Bruised by purity rule, Indonesia tin exporters face trading overhaul – by Michael Taylor and Yayat Supriatna (Reuters India – July 12, 2013)posted in Asia Mining, Canadian/International Media Resource Articles |
JAKARTA, July 12 (Reuters) – Indonesia’s plans to force tin producers to trade through a domestic exchange could be a new source of disruption for shipments by the world’s top exporter, coming just as firms are trying to meet new tin purity rules, industry sources said.
The Southeast Asian nation has been trying to boost its profile in commodities markets in the hope of setting its own price benchmarks, but so far has faced an uphill task to attract enough liquidity to challenge benchmarks on overseas exchanges.
Under the new rules, all 51 registered tin exporters must trade on a domestic exchange after August 29. The trading plan is in addition to new rules brought in this month to raise minimum purity levels for tin exports to 99.9 percent, which are already expected to slash exports over the next few months, potentially lifting tin prices.
The Indonesia Commodity and Derivatives Exchange (ICDX) launched the country’s only physical tin contract last year, although it has struggled to challenge the dominant London Metal Exchange (LME) contract. “The new trading rules will promote sustainable tin mining, (and) will be good for producers and Indonesia,” said Megain Widjaja, ICDX’s chief executive, assuring there could be a transparent market with a fair price for producers and buyers.
But he said sellers faced court action if they didn’t comply with the rule to trade through an Indonesian exchange.

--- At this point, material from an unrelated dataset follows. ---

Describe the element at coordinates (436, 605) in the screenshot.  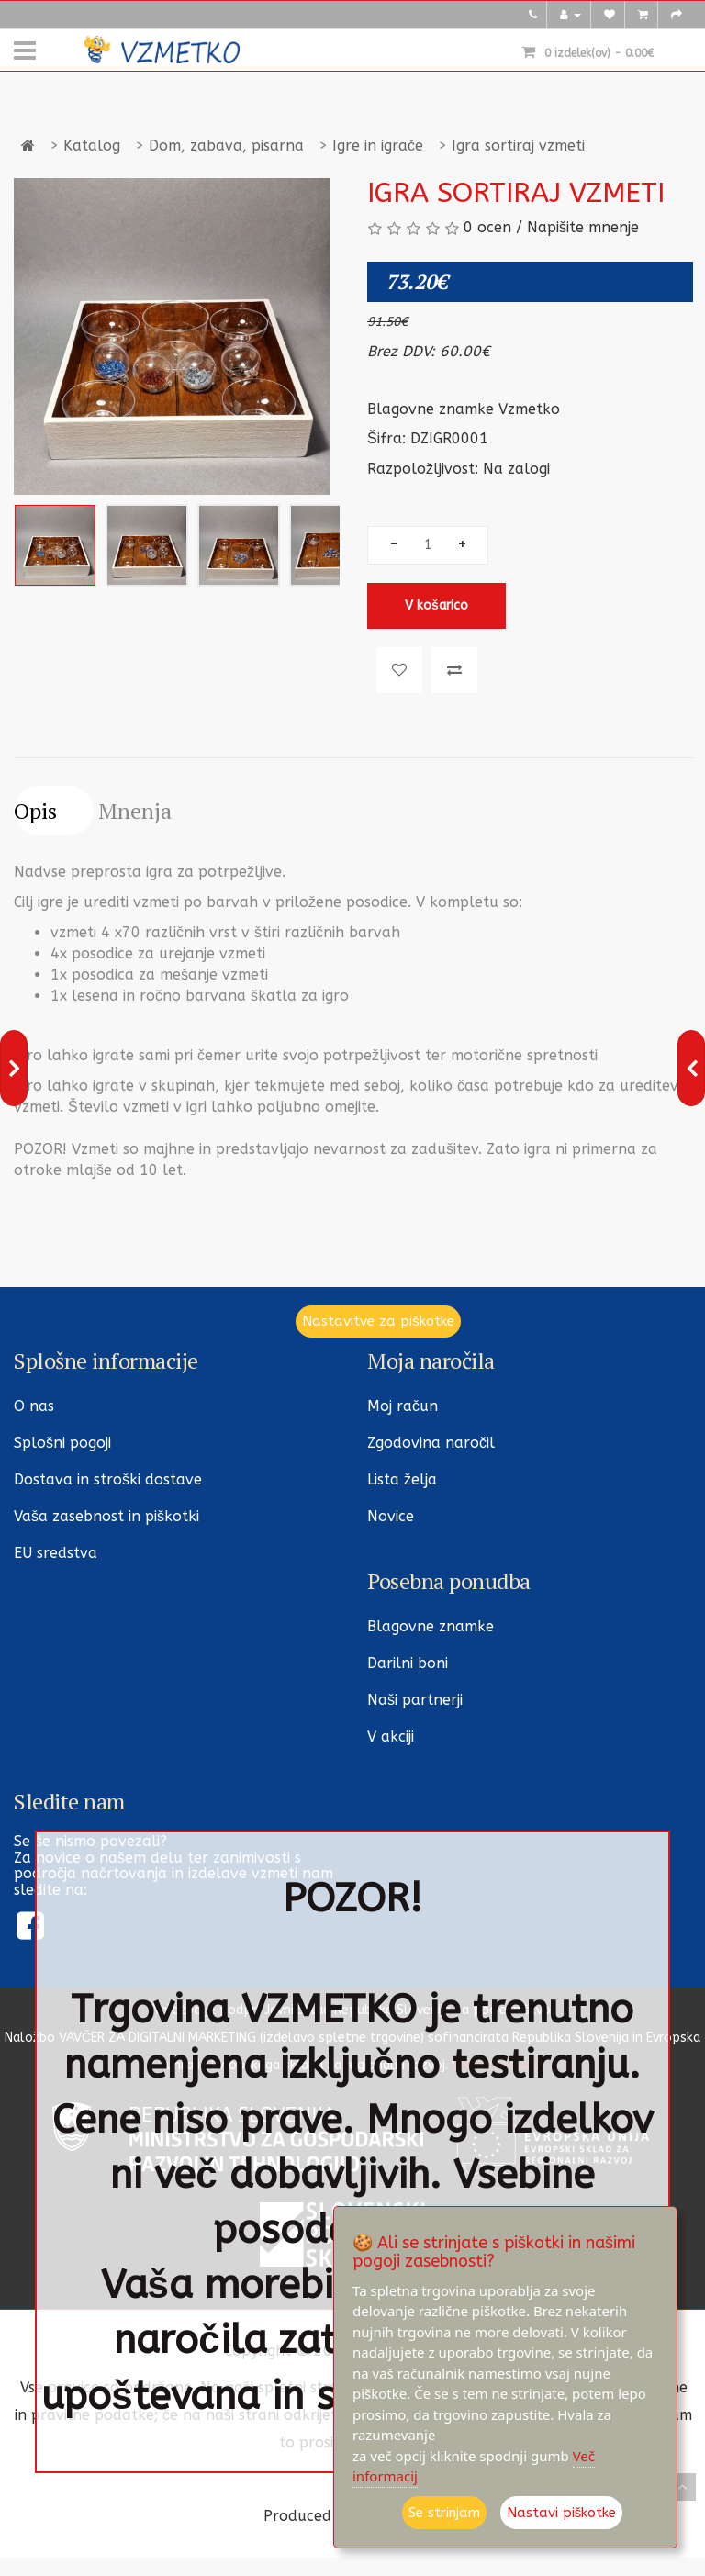
I see `V košarico` at that location.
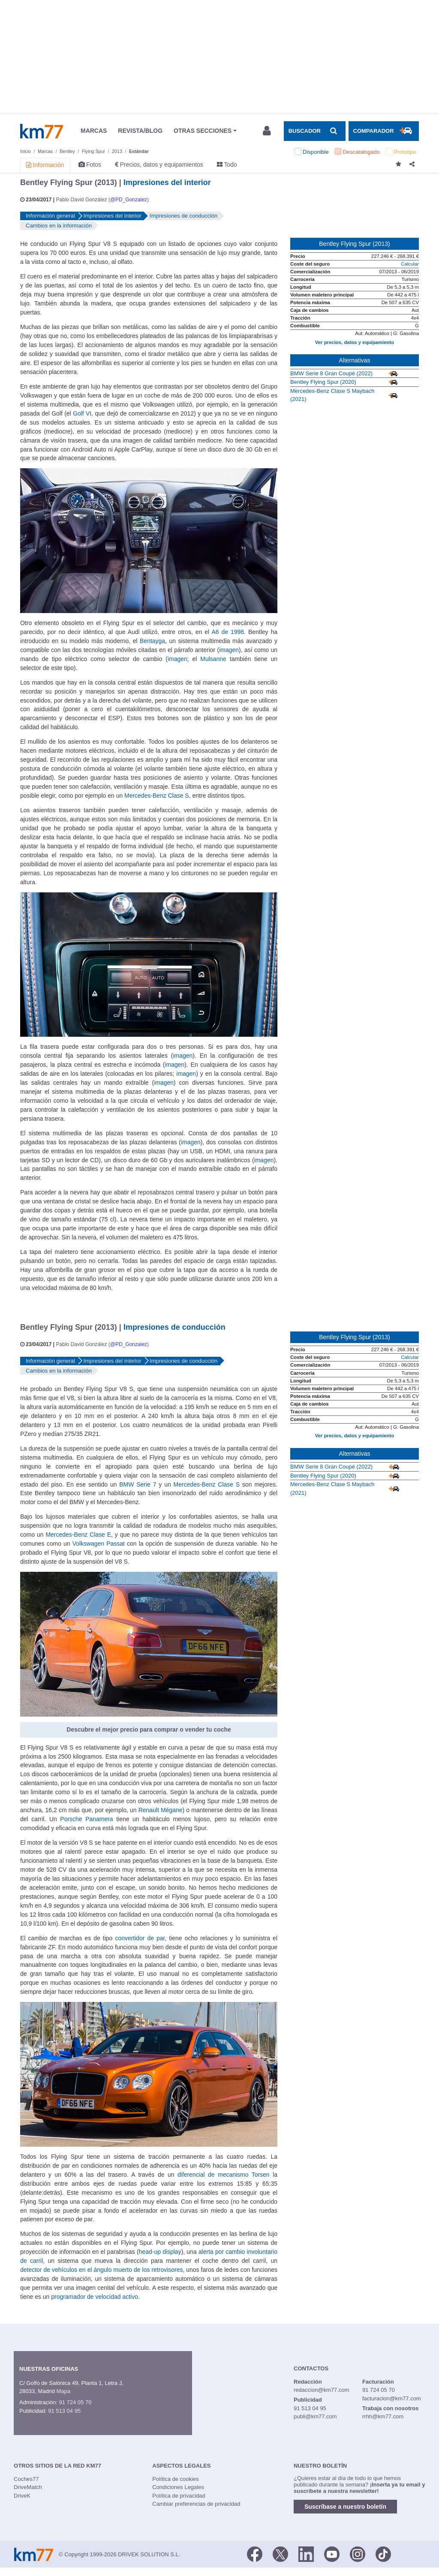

Only two tin producers were currently ICDX members, state-backed PT Timah and PT Refined Bangka Tin, though sellers who were not members could sign agreements with members to trade, said Widjaja.
The ICDX has warehouse space for 10,000 tonnes and its four registered buyers for its tin contract are Toyota Tsusho , Daewoo, Noble Resources and Gold Matrix Resources, he said.
After trading 116 lots in 2012, business on the ICDX’s INATIN contract has dried up this year with no trade. In comparison, the LME’s tin contract, which dates from 1877, has traded more than 60,000 lots so far this year.
The ICDX’s contract was expected to trade at a premium of about $300-$400 a tonne over the LME contract, due to its minimum purity requirement of 99.9 percent for the ingots traded.
But the Indonesian contract was last quoted at $22,600, more than $3,000 above the LME price of $19,543, which is down around 15 percent this year.